== Dataset content

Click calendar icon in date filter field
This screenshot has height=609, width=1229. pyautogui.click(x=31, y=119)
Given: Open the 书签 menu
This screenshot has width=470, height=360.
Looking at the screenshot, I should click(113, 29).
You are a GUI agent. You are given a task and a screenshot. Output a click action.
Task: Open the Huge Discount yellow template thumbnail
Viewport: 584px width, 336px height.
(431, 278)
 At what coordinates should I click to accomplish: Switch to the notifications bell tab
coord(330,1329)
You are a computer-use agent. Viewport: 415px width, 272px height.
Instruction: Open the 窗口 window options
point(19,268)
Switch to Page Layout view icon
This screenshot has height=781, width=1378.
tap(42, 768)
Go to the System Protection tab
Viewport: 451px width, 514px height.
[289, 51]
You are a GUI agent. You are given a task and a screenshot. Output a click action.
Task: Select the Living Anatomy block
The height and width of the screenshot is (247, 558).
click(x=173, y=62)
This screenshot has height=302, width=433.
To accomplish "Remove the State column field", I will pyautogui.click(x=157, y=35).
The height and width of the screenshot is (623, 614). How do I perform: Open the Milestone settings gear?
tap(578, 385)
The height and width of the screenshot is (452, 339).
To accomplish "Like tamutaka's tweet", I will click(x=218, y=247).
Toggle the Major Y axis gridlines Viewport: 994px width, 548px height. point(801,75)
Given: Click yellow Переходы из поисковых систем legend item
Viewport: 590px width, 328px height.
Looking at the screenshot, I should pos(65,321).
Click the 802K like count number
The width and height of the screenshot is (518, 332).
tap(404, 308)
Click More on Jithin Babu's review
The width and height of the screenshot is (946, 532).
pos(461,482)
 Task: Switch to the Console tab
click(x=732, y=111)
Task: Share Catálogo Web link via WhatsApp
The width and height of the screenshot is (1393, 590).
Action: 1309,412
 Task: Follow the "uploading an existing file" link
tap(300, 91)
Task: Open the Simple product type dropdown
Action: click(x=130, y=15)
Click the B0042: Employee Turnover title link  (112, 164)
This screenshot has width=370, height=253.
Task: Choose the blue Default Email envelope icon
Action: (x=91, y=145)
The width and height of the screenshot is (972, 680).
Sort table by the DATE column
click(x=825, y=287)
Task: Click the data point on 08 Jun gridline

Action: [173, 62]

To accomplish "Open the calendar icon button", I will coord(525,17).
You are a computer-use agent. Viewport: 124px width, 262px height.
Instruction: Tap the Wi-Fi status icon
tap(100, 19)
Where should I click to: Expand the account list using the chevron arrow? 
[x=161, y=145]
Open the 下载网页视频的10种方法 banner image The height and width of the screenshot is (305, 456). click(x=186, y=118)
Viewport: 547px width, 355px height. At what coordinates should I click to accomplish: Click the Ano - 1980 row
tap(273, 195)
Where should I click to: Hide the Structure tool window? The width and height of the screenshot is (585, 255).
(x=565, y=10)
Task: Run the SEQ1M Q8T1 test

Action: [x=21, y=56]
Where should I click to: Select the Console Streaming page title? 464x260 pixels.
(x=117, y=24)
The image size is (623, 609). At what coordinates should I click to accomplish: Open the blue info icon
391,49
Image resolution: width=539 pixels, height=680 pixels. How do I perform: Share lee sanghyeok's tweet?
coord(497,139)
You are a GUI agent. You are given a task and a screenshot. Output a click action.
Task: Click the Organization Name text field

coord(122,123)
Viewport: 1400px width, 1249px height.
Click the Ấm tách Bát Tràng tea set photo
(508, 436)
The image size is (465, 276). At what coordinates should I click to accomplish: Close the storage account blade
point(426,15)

====

§ Aim of the exercise
Set down exactly the lines beginning at the one that holds "The image size is (465, 276)." and ending with the last line of the data.

§ Answer to this exercise
The image size is (465, 276). At what coordinates should I click to accomplish: Close the storage account blade
point(426,15)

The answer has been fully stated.